Another angle on the ‘Rain Man’

Pebble Beach, CA (SportsNetwork.com) – It is rare to get an idea of how tough the sport of golf is without even trying.

So it would be an accurate portrayal to call Joe Caruso an oddity on the golf course.

Rising through the ranks in Ireland as a player, he was allowed to play through the worst of times, but a few failed U.S. Open rounds still confused him. A U.S. Open was ultimately his “bogey.”

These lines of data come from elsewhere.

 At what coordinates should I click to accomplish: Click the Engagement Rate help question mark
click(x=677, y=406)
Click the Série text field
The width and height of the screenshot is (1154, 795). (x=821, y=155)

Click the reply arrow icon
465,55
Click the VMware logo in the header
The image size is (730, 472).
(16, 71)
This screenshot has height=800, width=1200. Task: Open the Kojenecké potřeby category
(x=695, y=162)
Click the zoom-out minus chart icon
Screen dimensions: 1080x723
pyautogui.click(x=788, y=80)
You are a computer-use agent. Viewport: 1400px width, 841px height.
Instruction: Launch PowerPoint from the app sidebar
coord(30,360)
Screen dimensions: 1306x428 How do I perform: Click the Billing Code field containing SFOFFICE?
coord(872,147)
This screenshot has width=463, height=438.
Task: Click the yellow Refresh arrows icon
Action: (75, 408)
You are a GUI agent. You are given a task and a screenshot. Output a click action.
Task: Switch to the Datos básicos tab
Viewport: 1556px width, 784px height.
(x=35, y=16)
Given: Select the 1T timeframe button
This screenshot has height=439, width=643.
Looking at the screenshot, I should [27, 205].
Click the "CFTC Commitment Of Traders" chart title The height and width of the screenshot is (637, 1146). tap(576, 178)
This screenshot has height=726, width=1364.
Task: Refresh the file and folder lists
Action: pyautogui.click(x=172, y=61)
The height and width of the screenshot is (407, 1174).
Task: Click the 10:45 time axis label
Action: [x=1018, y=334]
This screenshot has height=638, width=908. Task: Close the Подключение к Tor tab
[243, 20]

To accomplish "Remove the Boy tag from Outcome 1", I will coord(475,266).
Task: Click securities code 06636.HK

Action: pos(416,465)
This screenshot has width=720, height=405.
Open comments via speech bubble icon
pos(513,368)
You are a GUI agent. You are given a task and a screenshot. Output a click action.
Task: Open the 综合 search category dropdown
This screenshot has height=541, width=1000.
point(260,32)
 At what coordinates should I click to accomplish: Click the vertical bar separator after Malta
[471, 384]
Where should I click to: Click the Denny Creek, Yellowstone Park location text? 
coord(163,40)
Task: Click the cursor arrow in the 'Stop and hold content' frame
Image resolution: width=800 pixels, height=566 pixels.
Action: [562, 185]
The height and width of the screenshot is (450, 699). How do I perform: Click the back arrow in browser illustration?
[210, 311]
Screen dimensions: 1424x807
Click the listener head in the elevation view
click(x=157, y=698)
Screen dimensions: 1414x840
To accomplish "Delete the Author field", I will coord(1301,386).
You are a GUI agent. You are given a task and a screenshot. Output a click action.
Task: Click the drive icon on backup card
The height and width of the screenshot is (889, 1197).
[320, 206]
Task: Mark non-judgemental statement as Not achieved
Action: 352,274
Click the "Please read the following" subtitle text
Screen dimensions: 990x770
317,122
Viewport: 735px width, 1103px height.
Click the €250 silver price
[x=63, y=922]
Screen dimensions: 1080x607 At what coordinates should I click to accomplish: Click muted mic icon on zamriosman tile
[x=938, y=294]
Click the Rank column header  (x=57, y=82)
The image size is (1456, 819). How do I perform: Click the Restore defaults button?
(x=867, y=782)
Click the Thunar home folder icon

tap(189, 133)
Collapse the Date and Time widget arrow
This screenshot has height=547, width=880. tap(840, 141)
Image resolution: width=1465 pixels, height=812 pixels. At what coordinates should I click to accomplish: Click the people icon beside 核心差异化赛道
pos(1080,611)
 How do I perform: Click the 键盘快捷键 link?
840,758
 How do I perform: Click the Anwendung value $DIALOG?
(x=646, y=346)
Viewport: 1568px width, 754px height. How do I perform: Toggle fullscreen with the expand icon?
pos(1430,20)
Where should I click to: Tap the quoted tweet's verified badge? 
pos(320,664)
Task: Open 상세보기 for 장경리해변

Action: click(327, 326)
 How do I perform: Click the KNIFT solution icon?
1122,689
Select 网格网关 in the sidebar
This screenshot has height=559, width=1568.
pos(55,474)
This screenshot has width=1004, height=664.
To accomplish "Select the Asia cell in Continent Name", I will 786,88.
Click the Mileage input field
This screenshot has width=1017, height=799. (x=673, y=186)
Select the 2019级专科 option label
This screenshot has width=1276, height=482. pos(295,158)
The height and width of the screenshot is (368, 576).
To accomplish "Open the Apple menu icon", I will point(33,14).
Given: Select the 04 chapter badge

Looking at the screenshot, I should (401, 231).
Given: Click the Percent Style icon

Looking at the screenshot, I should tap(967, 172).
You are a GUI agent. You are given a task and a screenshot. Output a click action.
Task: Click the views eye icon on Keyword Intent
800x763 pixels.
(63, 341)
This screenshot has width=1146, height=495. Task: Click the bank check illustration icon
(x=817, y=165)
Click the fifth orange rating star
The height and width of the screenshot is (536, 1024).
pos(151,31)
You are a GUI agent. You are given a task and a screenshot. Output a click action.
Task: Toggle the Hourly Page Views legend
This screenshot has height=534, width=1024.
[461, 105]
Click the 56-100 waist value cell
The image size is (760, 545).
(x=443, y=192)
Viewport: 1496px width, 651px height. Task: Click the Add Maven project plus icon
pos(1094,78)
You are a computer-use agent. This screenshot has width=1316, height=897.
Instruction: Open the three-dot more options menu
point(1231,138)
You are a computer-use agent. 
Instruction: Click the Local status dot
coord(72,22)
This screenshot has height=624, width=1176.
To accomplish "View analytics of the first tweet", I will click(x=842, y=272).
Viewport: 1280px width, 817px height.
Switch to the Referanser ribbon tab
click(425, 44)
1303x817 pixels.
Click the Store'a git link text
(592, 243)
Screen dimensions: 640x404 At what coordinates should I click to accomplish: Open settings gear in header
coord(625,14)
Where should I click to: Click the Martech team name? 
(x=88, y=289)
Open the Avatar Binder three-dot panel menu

His nickname would have been alliterative had it not been for the fact that he posted almost too many.

Caruso made one hole-in-one in every tournament he played, many of them during a remarkable span that includes winning the Irish Open in 1976 and the Irish Open again in 1982.

Yet no player was anywhere near as well known off the course as on.

“Joe, on every 18 holes, you should have been playing 16 and having a decent lie, he could just put his club back at you,” said Gary Player.

Caruso recalls the left- to right- hand grip of his dad, the pump-action driver of his one shot. But he was never forced to do the dishes with the tiller and could carry the woods blindfolded.

What Caruso managed to achieve in golf goes to the heart of his philosophy and even he says at times that golf does have that “what if” quality.

“Golf, like life, is not over the head of the person playing,” Caruso said. “A player has to feel the joy and the agony. And when you do that, you find your best moment and go from there.”

He was never better on the golf course than on Sunday at the Scottish Open in 1971, when he lost a playoff to Mike Aulby. And afterward, he said he had many long talks with his mother and father, Gil and Ed, about the game.

For both of them, golf is another activity in which they wanted to help other people.

“A lot of people didn’t really get that in the first year or two of playing, but my father, he became a good player in Ireland and he was very good in America,” Caruso said. “But I have always wanted to help people. The decision to join the PGA tour in 1976 was a rational one in a sense.”

Caruso played regularly, mostly on the Champions Tour, but he got inducted into the World Golf Hall of Fame in 2006. He will probably be inducted into the Irish Golf Hall of Fame this year, but that will be late.

As remarkable as he was on the golf course, he wasn’t a star in Ireland, outside of the amateur ranks. And, of course, he has never won a PGA Tour event.

So maybe there was something to winning those U.S. Open qualifying rounds.

“He has to be the rain man,” Player said. “And that’s what he has been for the last six or seven years. Nobody has ever had his results.”

One-time PGA champion Lee Trevino said the idea of being “a good golfer” brings a grin to Caruso’s face.

“I played against him when he was 14,” Trevino said. “He was the youngest pro that I ever played against when I was in the Texas Open playing my tournament, and I thought he was the best 13-year-old I had ever seen.”

Players like Trevino and Player never needed to look farther than that fact to realize how good they were. Even though the best of his era was long gone.

“I don’t like the thought of playing with Joe,” Player said. “This is what golf is like.”

It is a good thing he was a good golfer.

For more on Joe Caruso, visit his website at joecaruso.com.